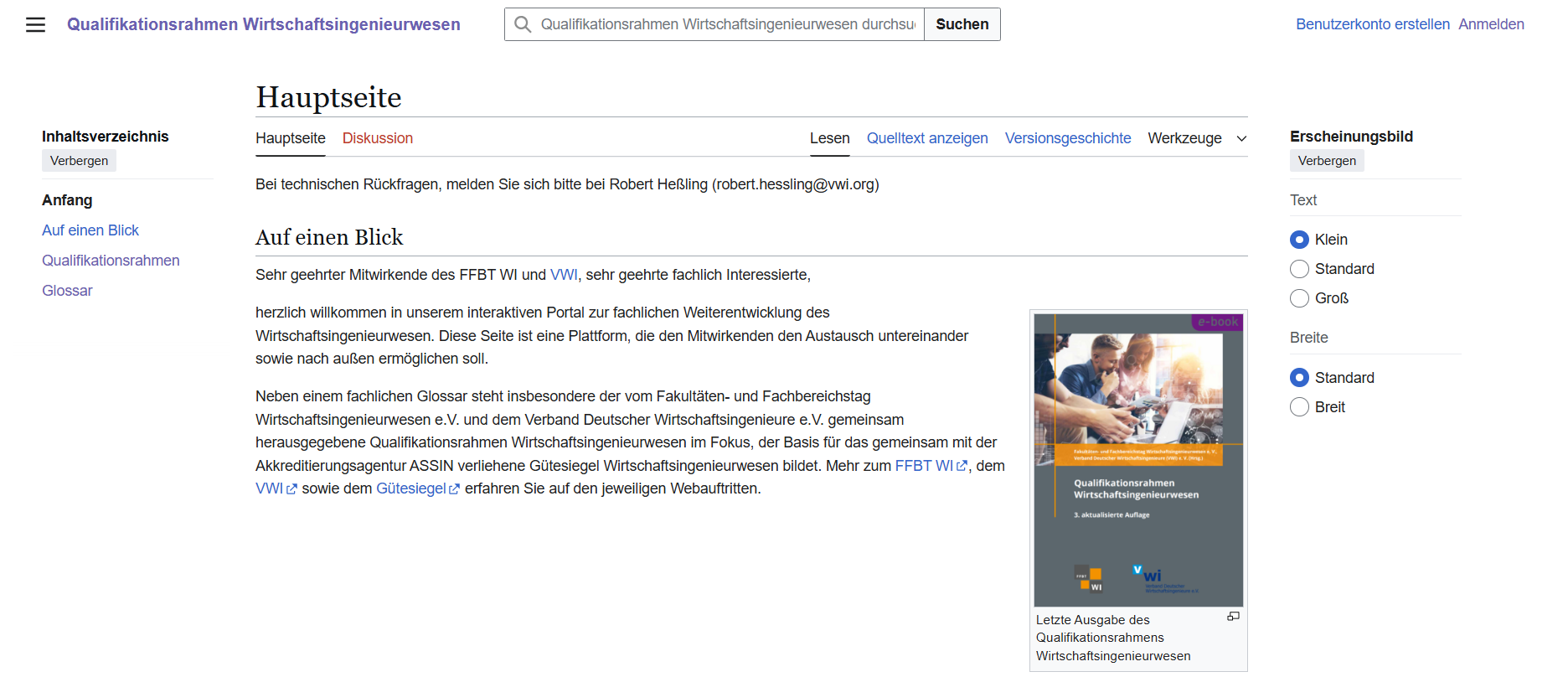Screen dimensions: 1568x677
Task: Hide the Inhaltsverzeichnis sidebar
Action: (79, 161)
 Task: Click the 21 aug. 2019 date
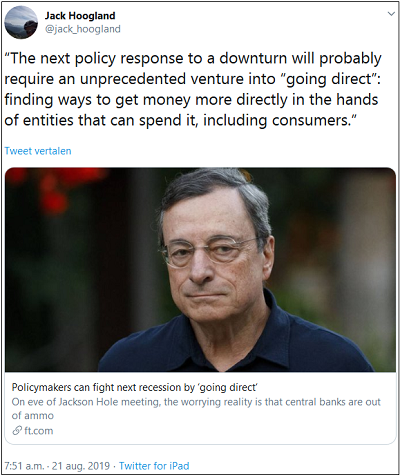(x=81, y=466)
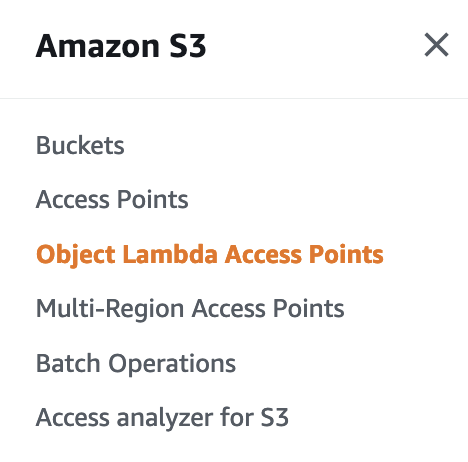Close the Amazon S3 navigation panel
The image size is (468, 462).
[x=436, y=45]
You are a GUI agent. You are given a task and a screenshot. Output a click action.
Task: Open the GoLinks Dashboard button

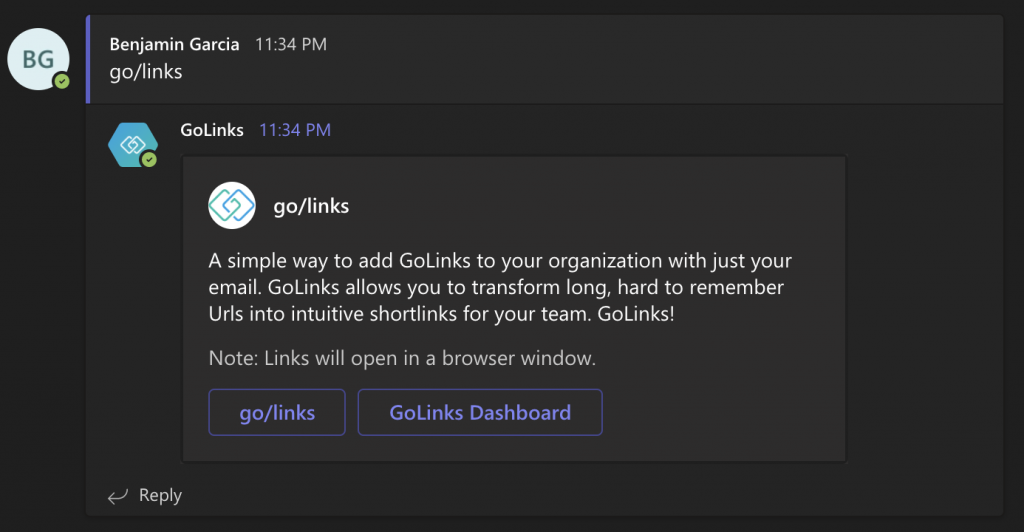480,413
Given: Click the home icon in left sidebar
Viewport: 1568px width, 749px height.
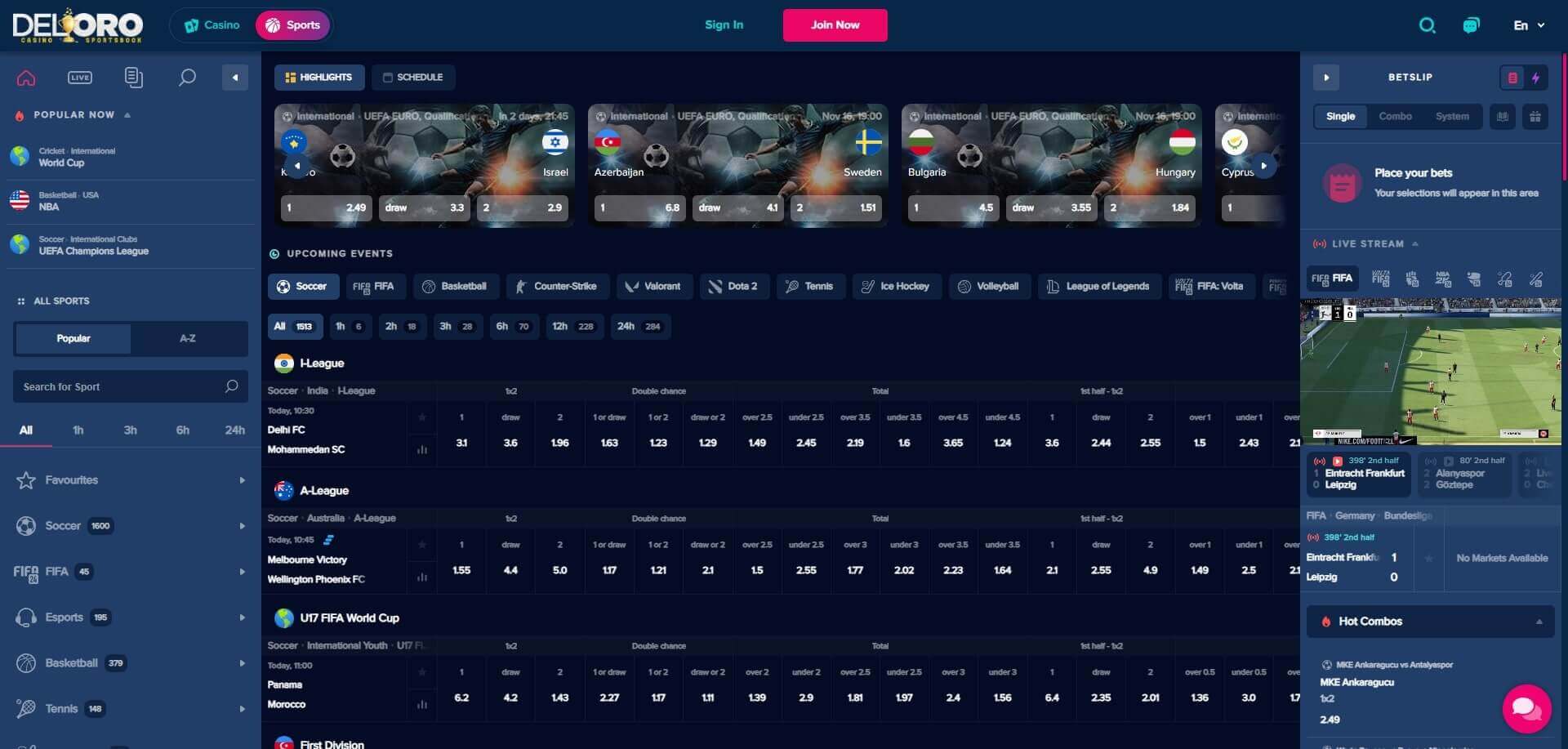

────────────────────

• [Action item]: When you reach the line containing "Task: Open the GoLinks Dashboard button" in the entries above, please retype it and each line after it through the last one, exactly, without the pictures.

• [Finished task]:
Task: Open the GoLinks Dashboard button

480,413
Given: Click the home icon in left sidebar
Viewport: 1568px width, 749px height.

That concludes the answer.